Purpose: Oocyte activation is a fundamental event at mammalian fertilization. In mammals, this process is initiated by a series of characteristic calcium (Ca2+) oscillations, induced by a sperm-specific phospholipase C (PLC) termed PLCzeta (PLCζ). Dysfunction/reduction/deletion of PLCζ is associated with forms of male infertility where the sperm is unable to initiate Ca2+ oscillations and oocyte activation, specifically in cases of fertilization failure. This review article aims to systematically summarize recent advancements and controversies in the field to update expanding clinical associations between PLCζ and various male factor conditions. This article also discusses how such associations may potentially underlie defective embryogenesis and recurrent implantation failure following fertility treatments, alongside potential diagnostic and therapeutic PLCζ approaches, aiming to direct future research efforts to utilize such knowledge clinically.
Methods: An extensive literature search was performed using literature databases (PubMed/MEDLINE/Web of Knowledge) focusing on phospholipase C zeta (PLCzeta; PLCζ), oocyte activation, and calcium oscillations, as well as specific male factor conditions.
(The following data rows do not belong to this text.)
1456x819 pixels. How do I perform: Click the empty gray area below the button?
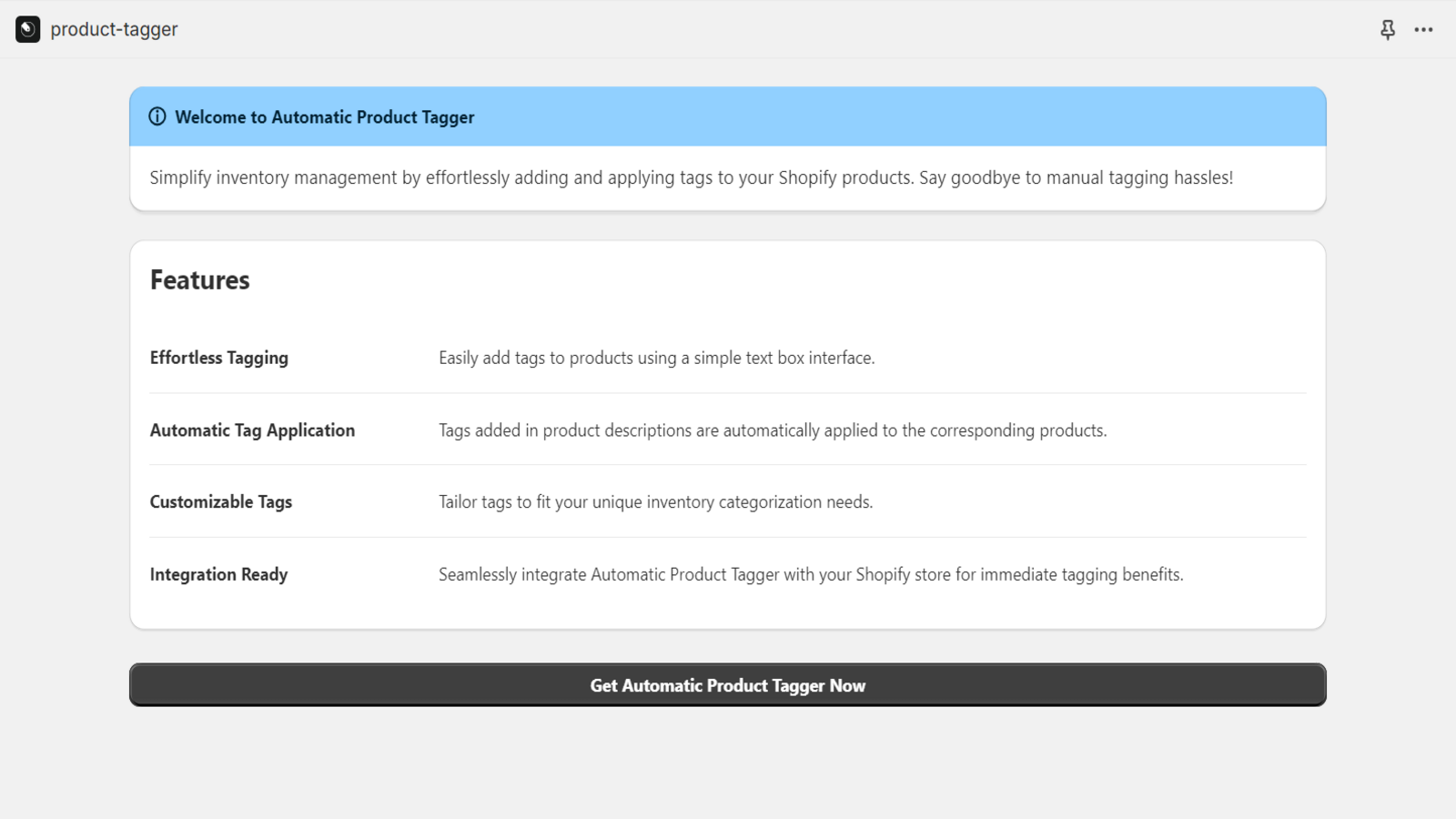[728, 764]
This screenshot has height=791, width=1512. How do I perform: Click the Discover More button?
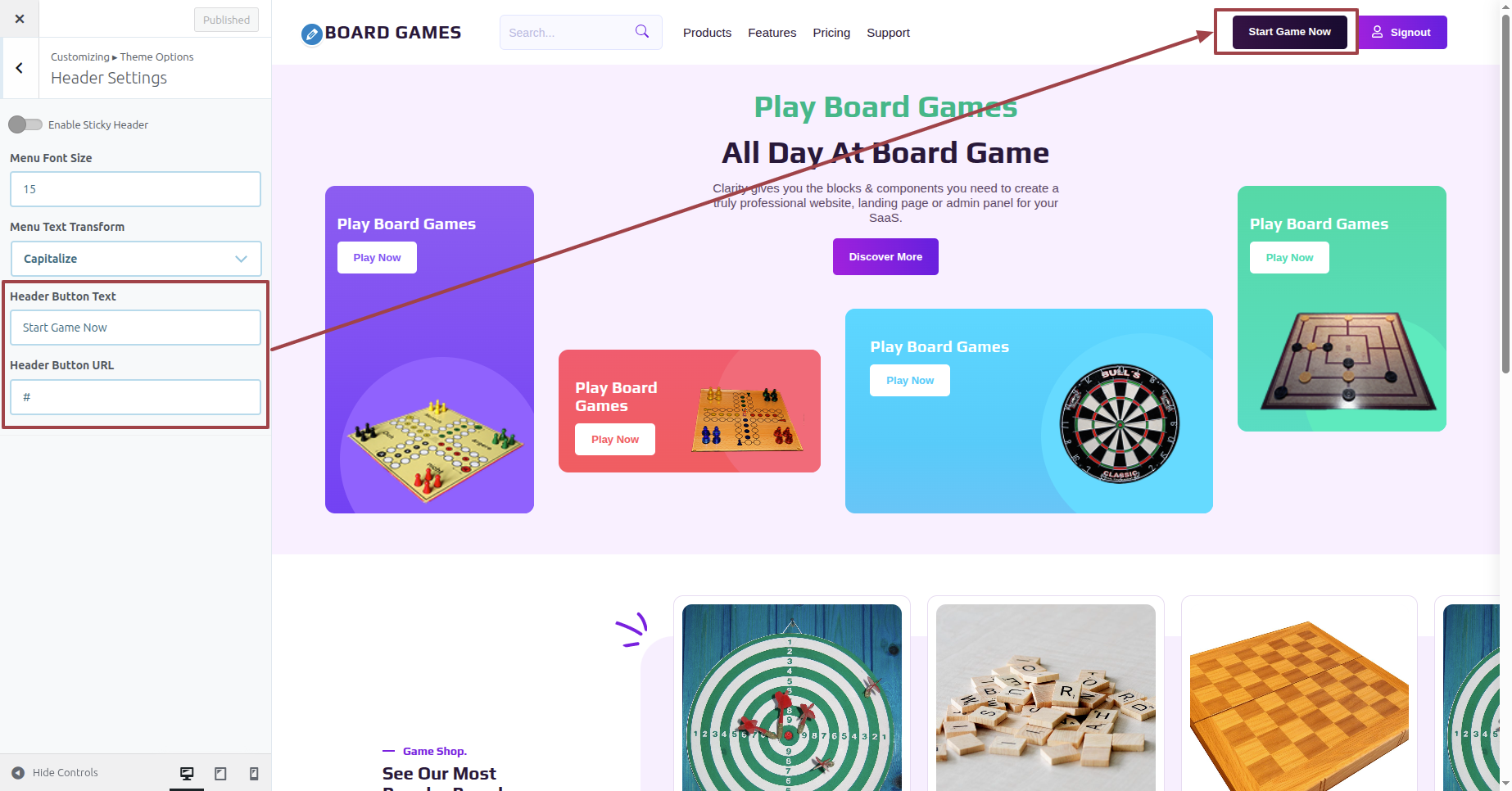coord(885,257)
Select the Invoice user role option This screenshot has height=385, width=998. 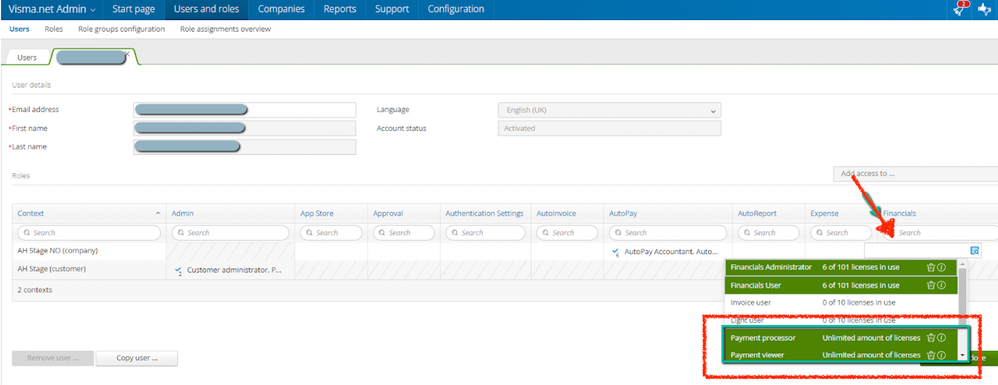pos(841,303)
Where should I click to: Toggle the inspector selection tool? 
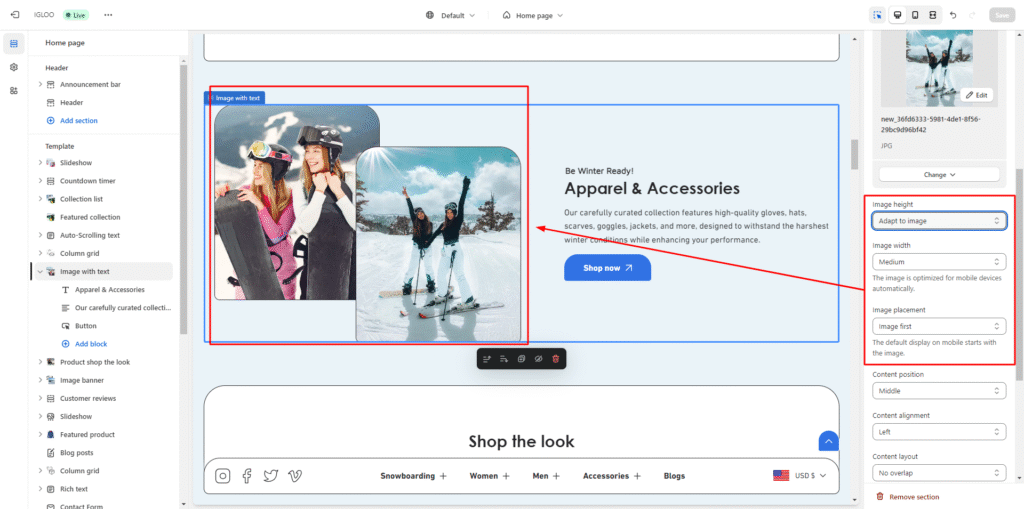[877, 15]
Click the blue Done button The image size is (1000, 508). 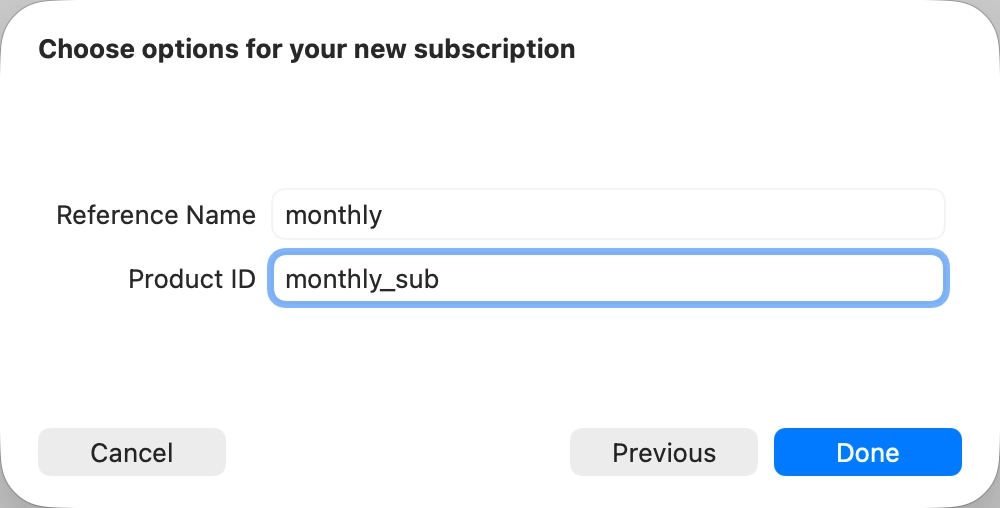(x=867, y=452)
Results and discussion: Defective PLCζ or PLCζ-induced Ca2+ release can be linked to multiple forms of male infertility including abnormal sperm parameters and morphology, sperm DNA fragmentation and oxidation, and abnormal embryogenesis/pregnancies. Such sperm exhibit absent/reduced levels, and abnormal localization patterns of PLCζ within the sperm head.
Conclusions: Defective PLCζ and abnormal patterns of Ca2+ release are increasingly suspected a significant causative factor underlying abnormalities or insufficiencies in Ca2+ oscillation-driven early embryogenic events. Such cases could potentially strongly benefit from relevant therapeutic and diagnostic applications of PLCζ, or even alternative mechanisms, following further focused research efforts.
Keywords: Fertilization: Sperm; Infertility: Assisted reproductive technology; Oocyte activation; Phospholipase C zeta (PLCzeta).